A relutância em admitir um novo regime cultural é simbolizada no filme pelo protesto de um espectador contra as contínuas interferências na récita de Poochini. Suas intervenções, no entanto, nada mais fazem do que enfatizar essa interdependência. Quando atira frutas no palco, materializa-se a figura de Carmen Miranda. Quando tinge o rosto de Poochini de preto com um jato de tinta, este se transforma em Bill Kenny. Quando lança a indefectível bigorna das animações, surge “Hoppy” Jones… A nota humorística que permeia a narrativa torna-se ainda mais aguda, se for lembrado que a figura do maestro é uma caricatura de Scott Bradley, o responsável pela contaminação da ópera com um repertório popular e de massa. O diretor musical e Avery conseguem criar um fluxo rítmico entre música e ação filmada, não permitindo que as “interferências” quebrem o andamento da récita de Poochini, cujas sucessivas transformações adicionam um ponto de vista irônico sobre o universo da alta cultura.
Embora o “mickeymousing” comece a ser deixado de lado na década de 1960, ele é ainda o elemento central de Gato lá em cima, rato lá em baixo, no qual toda a ação se articula em volta da cavatina de Rossini. O barítono Thomasino Catti-Cazzaza, interpretado por Tom, começa sua apresentação cantando as duas primeiras estrofes da ária, irritando Jerry, que mora em baixo do palco e está dormindo. Começa um embate entre os dois, que leva o cantor a sair do palco para recompor-se. Ao voltar, Tom retoma a ária a partir do começo, pula no palco e desarruma a casa do rato. Enquanto entoa a terceira estrofe, Jerry aparece na abertura do palco pedindo silêncio e dando início a uma nova batalha entre os dois, que se desenrola ao som de um trecho virtuosístico (“V’è la risorsa/poi del mestiere/colla donnnetta… col cavaliere”) e do momento mais conhecido da ópera em que Figaro entoa “Tutti mi chiedono, tutti mi vogliono”. Enquanto Tom está concentrado em cantar “Sono il factotum della città”, Jerry solta um dos pesos da cortina e o gato precipita no buraco aberto pela queda do objeto. O espetáculo, no entanto, não para. Vestido a caráter, Jerry canta o final da ária, recebendo uma calorosa ovação.

■ **Exercício proposto**
Traduza para o inglês, por favor, esta frase do trecho acima sobre ópera em desenhos animados: “Começa um embate entre os dois, que leva o cantor a sair do palco para recompor-se.”

■ **Material extraído**
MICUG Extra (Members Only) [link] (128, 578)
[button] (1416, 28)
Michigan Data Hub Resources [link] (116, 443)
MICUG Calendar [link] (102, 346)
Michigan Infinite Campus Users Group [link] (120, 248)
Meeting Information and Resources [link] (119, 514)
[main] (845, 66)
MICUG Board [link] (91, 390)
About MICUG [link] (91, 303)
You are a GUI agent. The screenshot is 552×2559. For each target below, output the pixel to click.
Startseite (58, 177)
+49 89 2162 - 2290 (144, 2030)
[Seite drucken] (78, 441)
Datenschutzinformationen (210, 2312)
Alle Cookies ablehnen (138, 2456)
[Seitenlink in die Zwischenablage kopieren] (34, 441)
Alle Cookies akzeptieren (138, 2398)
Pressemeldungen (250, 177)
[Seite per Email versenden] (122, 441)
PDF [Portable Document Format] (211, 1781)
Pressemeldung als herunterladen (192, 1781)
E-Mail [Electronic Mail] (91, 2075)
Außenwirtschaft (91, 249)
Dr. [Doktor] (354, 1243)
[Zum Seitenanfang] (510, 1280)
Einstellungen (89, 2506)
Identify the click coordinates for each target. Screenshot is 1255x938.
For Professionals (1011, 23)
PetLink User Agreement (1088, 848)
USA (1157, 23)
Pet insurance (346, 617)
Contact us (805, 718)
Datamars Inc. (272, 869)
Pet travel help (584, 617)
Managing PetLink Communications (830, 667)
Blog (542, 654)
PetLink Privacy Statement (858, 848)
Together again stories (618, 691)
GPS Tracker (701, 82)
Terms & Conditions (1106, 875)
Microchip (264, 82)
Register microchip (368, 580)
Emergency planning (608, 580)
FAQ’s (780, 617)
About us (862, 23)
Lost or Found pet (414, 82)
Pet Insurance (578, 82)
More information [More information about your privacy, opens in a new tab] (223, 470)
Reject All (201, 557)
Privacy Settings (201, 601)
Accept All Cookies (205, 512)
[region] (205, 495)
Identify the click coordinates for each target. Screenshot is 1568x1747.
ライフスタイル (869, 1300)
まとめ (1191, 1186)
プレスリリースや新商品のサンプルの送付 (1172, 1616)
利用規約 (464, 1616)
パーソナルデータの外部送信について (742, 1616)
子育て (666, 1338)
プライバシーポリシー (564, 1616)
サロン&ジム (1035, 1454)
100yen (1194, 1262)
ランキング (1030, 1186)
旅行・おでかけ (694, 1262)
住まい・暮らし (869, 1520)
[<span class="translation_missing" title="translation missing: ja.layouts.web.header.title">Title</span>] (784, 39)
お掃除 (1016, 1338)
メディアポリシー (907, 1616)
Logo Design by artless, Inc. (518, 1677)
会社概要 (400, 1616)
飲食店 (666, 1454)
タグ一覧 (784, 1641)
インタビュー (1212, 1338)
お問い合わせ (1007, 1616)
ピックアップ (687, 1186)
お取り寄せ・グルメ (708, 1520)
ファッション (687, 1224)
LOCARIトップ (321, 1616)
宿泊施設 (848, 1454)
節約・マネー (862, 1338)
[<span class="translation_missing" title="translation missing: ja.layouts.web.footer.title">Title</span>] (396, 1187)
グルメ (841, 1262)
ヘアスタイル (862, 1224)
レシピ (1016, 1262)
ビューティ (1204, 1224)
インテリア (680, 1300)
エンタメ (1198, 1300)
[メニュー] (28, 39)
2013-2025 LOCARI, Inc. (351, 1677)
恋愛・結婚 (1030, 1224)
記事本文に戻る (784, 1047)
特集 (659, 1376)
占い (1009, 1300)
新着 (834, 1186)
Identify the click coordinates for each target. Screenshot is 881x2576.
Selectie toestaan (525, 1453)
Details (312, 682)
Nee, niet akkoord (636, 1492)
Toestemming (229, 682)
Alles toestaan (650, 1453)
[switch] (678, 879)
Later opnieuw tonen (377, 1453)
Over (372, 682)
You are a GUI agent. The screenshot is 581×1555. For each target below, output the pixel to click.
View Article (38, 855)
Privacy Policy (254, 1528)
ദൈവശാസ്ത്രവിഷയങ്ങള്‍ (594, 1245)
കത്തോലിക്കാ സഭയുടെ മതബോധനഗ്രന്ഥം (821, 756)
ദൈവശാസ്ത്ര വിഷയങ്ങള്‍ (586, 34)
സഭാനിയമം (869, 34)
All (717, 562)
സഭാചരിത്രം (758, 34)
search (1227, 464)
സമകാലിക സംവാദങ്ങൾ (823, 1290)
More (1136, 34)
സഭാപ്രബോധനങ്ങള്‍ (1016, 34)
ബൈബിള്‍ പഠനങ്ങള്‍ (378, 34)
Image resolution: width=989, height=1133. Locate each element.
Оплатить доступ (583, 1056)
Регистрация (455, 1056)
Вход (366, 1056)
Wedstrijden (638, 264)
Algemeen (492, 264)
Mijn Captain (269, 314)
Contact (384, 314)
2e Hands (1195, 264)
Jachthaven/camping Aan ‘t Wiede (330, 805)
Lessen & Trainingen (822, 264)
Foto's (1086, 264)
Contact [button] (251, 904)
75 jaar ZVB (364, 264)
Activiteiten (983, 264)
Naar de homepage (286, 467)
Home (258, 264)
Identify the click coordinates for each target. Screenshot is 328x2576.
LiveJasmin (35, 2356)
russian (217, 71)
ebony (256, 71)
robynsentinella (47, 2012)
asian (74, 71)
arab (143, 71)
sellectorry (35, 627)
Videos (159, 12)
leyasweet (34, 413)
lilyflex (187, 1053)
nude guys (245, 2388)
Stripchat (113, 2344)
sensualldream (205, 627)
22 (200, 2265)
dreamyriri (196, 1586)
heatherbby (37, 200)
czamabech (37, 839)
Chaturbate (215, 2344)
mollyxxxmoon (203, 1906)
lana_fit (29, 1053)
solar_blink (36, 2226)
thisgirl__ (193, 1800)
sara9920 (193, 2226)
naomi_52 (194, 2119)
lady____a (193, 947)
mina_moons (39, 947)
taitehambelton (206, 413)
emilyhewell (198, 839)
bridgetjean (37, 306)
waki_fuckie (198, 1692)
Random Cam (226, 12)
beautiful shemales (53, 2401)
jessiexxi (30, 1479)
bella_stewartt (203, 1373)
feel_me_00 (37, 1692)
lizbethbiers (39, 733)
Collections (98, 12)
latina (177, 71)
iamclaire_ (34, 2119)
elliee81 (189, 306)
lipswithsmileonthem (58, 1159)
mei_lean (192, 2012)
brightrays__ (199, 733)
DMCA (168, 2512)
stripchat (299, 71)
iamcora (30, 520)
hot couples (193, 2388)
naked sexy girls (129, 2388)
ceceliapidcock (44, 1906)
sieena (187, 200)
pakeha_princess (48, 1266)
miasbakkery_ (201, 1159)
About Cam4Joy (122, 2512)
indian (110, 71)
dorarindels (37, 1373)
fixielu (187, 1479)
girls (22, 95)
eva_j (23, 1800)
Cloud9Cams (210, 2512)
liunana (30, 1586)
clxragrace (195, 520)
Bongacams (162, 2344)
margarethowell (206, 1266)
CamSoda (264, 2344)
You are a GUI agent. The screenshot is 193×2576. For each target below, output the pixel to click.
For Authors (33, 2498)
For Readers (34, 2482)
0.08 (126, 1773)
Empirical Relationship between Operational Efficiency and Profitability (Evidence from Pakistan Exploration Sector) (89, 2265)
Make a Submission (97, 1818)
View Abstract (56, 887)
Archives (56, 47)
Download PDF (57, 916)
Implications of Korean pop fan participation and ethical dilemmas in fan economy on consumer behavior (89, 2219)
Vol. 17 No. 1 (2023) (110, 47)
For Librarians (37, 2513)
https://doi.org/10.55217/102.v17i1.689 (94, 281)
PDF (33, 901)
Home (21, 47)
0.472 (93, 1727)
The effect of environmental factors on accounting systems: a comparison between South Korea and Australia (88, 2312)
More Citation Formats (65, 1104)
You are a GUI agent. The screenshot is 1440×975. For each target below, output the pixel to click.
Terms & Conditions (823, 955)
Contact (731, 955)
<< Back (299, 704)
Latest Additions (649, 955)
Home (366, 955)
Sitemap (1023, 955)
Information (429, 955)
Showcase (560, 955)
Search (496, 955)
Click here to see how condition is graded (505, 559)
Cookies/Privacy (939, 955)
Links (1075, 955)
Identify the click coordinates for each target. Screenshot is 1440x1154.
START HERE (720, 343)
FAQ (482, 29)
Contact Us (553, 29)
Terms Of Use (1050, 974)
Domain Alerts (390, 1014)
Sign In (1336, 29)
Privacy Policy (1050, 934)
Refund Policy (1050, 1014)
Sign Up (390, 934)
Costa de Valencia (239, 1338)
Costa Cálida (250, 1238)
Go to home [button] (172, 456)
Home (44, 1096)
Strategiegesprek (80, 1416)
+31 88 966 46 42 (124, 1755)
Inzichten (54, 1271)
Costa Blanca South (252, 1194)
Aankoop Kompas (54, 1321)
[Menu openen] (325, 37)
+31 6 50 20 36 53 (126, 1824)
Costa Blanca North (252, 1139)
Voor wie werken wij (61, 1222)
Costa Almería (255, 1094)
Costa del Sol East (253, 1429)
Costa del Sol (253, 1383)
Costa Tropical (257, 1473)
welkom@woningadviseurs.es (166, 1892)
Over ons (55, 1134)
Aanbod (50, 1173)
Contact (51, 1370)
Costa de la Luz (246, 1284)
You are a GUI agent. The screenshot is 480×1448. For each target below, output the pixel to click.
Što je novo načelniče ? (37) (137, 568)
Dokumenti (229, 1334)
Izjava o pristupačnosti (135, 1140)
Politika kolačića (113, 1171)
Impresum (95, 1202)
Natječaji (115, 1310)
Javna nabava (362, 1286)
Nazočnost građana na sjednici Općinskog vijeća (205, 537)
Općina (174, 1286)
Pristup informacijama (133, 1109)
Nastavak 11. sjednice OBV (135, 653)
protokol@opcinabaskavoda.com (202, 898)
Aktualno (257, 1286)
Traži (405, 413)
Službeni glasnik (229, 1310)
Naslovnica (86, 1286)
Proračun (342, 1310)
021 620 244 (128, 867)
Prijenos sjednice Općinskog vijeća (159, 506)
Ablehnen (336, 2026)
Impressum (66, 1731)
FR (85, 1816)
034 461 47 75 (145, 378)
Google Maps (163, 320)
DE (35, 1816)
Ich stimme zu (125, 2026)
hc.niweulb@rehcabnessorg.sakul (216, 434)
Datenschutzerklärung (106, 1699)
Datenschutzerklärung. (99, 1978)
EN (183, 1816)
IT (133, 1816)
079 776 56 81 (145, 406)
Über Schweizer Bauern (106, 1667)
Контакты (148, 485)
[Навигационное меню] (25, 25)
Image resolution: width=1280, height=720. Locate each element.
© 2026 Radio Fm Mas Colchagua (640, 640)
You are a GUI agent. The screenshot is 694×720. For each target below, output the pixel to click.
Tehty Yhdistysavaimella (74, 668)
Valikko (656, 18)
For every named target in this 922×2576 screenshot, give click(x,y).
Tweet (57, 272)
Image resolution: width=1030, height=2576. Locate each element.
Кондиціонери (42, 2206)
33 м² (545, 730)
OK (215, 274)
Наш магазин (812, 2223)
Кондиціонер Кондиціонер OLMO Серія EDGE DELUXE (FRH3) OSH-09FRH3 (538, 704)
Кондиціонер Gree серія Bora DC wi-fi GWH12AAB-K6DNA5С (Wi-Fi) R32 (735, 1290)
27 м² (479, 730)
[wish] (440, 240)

■ **Resultado da tarefa**
A clash begins between the two, which leads the singer to leave the stage to compose himself.